As a community, we certainly have no choice but to depend heavily upon transit. If everyone in this region attempted to travel by private car, no one would be able to travel effectively. For this region to function, its transit system must function. Our environment and health depend on transit as well. You may have heard it said that the “carbon footprint” of each person in the New York region is considerably smaller than that in other parts of the United States. This is largely due to the ready availability and widespread use of transit. Our chances of improving our air quality and reducing the incidence of environmentally related illness such as asthma are directly related to maintaining a healthy transit system.
We stand at a critical point for the future of public transportation in this region, the MTA, and its operating agencies. We are well aware of the financial constraints that confront all levels of government and the changes in the national economy that are forcing hard choices in meeting public needs. These financial constraints have hit hard with respect to the MTA operating budget as well. The PCAC as well as a host of other transportation advocates had for many years warned of an approaching financial crisis at the MTA that is related to reliance on volatile revenue sources and sharply higher debt service costs, the effects of economic downturn has made the challenge that confronts the MTA all the more severe.
Receipts from taxes imposed on real estate transactions, which in 2007 made up over one third of the taxes and subsidies supporting the MTA, have been in a state of free fall. By the end of 2008 the value of monthly mortgage recording tax receipts supporting the MTA was less that one half that collected just one year earlier. The “Urban Taxes” that support the MTA, which are imposed on commercial real estate transactions and mortgage recordings, fared even worse. By the end of 2008 the monthly flow of revenue from Urban Taxes had declined by 73 percent over its level at the end of 2007.
At the same time, the decisions that have been made to rely so heavily on volatile real estate related revenue sources and the borrowing that has established the MTA as the fifth largest public debtor in the United States point to structural problems beyond our current economic difficulties. So, if you are asking whether the current crisis is the product of a temporarily faltering economy or of deep seated issues, our response is that both are responsible and decisive action must be taken to deal with the immediate loss of revenue and the structural shortcomings of the MTA’s finances.
The first step that must be taken is to stabilize the MTA’s finances. The PCAC has no doubt that the immediate financial issues facing the MTA are real and serious and that the State must step in to ensure that the MTA can continue to provide the public transportation service without which the State and region cannot thrive. In terms of the immediate financial situation, the MTA is required to bring its operating budget into balance each year. There are three viable alternatives: reducing expenditures, increasing MTA operating income, and increasing subsidies.

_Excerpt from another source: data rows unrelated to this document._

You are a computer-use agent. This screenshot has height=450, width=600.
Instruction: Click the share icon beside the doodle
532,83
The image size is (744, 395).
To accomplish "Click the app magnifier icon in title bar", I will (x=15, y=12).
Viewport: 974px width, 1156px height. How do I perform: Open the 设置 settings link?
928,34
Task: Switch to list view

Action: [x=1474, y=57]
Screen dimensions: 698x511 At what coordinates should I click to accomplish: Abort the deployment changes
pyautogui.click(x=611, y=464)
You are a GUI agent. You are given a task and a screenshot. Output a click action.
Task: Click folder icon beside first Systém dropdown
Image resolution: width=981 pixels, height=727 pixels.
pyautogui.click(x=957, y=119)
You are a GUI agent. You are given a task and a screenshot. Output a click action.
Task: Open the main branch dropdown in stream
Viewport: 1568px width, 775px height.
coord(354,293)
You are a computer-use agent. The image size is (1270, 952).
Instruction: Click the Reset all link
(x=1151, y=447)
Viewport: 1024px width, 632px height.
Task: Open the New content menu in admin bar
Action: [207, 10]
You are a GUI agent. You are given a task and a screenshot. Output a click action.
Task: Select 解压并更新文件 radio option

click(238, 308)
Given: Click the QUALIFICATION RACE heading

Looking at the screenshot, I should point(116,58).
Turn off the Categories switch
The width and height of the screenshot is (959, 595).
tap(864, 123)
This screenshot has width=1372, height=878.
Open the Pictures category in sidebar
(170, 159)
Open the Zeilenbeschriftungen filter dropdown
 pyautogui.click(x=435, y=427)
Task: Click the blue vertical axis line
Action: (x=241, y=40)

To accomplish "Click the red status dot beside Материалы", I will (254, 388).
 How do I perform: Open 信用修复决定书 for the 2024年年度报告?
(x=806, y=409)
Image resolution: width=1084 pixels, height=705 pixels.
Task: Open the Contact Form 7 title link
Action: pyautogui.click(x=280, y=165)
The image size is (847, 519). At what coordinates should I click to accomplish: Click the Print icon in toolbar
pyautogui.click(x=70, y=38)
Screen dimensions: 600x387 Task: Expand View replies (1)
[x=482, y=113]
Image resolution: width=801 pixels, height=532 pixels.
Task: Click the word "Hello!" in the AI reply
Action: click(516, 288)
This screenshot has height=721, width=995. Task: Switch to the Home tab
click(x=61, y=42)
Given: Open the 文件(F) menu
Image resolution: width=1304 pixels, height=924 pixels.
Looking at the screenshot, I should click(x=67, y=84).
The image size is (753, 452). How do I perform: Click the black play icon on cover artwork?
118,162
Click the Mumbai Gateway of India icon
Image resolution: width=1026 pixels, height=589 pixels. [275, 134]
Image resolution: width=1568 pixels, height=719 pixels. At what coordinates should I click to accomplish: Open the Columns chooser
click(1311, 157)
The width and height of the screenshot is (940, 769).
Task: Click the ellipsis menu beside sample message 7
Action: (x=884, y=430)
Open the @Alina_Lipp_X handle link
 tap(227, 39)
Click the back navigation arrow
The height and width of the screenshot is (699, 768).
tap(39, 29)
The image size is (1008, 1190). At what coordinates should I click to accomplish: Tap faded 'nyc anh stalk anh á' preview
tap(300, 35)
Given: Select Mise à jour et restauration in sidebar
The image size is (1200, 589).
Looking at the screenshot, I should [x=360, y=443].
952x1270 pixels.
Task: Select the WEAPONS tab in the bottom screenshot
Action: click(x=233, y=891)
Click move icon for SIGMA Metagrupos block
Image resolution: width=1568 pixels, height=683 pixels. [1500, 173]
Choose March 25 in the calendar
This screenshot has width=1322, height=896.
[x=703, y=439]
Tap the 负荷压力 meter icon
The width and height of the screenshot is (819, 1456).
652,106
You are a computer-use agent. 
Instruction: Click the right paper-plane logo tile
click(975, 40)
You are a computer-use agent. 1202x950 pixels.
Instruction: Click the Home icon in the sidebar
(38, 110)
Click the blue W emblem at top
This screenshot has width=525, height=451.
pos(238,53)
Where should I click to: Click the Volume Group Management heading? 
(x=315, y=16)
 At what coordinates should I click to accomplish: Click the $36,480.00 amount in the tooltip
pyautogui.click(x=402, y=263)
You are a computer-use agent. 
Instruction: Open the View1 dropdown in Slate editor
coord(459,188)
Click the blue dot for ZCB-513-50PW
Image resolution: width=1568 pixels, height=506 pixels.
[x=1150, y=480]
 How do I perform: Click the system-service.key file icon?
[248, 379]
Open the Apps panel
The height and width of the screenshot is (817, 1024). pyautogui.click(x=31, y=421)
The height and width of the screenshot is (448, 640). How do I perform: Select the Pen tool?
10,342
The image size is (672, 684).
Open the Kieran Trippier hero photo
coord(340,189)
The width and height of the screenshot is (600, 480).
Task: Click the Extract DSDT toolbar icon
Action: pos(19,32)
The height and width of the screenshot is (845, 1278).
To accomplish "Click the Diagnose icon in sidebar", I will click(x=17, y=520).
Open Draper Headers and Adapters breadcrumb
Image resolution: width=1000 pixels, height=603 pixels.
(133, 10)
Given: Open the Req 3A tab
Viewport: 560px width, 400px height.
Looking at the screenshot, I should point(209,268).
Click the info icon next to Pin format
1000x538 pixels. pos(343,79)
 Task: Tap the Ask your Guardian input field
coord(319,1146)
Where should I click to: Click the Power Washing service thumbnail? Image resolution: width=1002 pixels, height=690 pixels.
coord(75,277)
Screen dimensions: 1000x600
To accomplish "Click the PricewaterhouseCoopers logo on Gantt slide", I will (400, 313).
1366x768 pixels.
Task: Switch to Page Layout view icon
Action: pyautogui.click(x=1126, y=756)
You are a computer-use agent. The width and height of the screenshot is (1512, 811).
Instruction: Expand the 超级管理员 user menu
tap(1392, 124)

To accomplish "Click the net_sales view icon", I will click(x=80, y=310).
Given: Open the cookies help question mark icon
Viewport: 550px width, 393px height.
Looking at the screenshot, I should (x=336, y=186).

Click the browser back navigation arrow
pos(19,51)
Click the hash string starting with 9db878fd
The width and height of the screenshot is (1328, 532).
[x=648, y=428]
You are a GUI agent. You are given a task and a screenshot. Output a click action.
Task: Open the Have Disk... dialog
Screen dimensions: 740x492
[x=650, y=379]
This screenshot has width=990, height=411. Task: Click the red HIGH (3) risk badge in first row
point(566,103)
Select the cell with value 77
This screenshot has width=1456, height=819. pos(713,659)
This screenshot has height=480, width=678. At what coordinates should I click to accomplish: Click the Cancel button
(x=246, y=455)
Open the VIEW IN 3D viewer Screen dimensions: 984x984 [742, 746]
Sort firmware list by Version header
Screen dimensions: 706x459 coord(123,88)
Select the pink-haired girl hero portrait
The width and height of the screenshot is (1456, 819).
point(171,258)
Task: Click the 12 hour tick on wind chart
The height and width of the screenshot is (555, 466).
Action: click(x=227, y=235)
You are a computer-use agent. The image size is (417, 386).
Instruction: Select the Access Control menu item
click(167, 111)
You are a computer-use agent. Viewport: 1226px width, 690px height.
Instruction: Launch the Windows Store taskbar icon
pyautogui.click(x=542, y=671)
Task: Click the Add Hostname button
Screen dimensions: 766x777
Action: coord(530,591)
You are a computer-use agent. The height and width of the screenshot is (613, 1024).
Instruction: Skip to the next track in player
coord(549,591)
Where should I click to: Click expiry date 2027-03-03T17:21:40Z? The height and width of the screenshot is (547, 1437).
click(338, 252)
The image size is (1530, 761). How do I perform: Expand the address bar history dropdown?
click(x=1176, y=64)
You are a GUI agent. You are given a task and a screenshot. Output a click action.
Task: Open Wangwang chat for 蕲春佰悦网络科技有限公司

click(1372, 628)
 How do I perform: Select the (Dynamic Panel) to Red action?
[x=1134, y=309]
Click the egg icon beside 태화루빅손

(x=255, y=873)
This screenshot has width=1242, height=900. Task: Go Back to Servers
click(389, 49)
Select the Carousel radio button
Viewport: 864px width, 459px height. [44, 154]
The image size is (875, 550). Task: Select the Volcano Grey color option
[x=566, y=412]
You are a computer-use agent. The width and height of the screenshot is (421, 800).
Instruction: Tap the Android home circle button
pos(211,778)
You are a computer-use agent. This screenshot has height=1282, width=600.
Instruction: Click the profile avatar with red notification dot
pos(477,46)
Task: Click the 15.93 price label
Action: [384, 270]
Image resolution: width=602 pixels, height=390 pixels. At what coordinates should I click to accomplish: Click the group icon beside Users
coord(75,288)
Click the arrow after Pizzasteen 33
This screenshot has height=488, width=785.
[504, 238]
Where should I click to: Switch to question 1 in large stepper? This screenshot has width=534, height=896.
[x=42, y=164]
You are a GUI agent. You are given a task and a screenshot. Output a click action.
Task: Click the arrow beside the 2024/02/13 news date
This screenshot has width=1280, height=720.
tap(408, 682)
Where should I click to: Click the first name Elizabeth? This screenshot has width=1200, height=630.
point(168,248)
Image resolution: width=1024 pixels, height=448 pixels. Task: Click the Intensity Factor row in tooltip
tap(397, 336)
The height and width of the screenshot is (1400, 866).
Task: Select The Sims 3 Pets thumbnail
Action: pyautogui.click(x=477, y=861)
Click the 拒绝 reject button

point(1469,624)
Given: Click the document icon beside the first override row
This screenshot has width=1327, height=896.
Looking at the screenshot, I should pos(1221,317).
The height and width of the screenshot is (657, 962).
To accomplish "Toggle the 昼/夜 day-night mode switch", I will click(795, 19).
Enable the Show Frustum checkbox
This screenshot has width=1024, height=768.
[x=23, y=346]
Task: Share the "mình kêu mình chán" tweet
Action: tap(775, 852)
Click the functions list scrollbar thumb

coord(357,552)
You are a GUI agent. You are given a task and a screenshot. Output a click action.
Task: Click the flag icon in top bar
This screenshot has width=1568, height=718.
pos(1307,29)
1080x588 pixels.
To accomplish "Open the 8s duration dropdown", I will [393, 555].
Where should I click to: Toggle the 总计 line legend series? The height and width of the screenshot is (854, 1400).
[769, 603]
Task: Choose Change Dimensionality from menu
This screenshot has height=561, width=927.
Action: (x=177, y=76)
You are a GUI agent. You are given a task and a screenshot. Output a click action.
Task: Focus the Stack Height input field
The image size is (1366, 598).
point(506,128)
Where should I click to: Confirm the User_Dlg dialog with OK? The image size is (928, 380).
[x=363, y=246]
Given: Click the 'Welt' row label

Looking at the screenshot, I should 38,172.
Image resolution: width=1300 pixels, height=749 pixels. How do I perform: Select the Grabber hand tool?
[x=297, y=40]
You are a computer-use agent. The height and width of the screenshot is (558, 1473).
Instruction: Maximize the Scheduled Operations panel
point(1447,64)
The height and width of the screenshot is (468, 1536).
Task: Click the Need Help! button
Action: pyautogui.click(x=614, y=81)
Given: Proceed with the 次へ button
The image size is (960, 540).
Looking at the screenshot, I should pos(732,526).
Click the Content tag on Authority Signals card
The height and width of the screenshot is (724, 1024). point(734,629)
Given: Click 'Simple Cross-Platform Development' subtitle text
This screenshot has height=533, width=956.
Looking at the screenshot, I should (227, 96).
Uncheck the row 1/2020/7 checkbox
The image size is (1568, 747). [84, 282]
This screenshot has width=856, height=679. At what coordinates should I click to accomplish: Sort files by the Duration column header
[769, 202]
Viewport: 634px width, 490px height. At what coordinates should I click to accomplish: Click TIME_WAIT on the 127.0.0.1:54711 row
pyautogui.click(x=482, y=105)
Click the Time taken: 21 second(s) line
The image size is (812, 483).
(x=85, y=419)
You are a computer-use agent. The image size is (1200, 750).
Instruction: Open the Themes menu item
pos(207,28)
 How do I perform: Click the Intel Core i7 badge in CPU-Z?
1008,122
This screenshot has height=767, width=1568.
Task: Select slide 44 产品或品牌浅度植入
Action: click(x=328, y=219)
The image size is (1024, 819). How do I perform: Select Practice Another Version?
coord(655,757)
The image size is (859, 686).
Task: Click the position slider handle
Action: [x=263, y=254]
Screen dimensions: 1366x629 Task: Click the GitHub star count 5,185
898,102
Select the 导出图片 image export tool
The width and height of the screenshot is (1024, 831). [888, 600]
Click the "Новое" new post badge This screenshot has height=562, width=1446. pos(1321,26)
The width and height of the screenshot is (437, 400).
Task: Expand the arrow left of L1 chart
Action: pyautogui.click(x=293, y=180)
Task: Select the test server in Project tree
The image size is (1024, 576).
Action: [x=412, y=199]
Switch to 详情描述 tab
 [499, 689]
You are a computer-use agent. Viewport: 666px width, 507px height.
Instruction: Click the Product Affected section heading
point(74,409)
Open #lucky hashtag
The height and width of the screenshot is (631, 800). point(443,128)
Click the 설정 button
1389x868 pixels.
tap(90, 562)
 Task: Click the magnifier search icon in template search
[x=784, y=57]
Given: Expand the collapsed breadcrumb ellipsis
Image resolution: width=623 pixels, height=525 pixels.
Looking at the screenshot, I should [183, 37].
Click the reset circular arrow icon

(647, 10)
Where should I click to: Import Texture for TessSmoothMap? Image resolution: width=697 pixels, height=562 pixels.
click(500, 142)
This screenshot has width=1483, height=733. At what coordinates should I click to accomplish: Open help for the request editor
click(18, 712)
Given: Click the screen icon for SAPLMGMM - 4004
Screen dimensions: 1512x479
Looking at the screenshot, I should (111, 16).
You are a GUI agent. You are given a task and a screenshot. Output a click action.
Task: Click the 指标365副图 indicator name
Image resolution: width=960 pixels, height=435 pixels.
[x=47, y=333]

In the coming year, these three alternatives present limited options and will result in significant sacrifice. Modest efficiencies can be implemented in the short term and some budget cuts that do not immediately affect service can be made, but large expenditure reductions are simply not possible without service cuts. Most of the MTA’s budget goes toward labor expenses and most of that labor is involved in providing service. Increases in MTA receipts are similarly constrained. In the short term marginal increases in revenue may be gained from more intensive use of advertising and real estate assets, but the only realistic way to substantially increase operating revenues in the short term is to increase fares. The third tool, increases in subsidies, will require legislation establishing new funding sources, and this of course means that someone must pay.
In the longer run, the possibilities are greater, but so are the challenges. Foremost among these challenges is the need to adequately fund the MTA’s capital requirements. If nothing is done, it is likely that the upcoming 2010-2014 Capital Program, like the 2008-2013 plan prepared by the MTA last year but not adopted, will face severe funding shortfalls. This would leave us with an unenviable choice between watching the system deteriorate and engaging in borrowing that would threaten the system’s financial future. This is exactly the situation that we faced in the past capital program and a prime reason that debt service will amount to 40 percent of fare and toll revenue by 2012.
The PCAC members believe strongly that the future success of our region demands that dedicated, reliable, and inflation-sensitive sources of funding be available to meet the needs of operating and maintaining the MTA system as well as improving the system to provide for the future regional growth. This is a point of view shared by a great many persons, but at this time, with shortfalls in funding for the present MTA Capital Program and unprecedented future needs, immediate decisive action is necessary.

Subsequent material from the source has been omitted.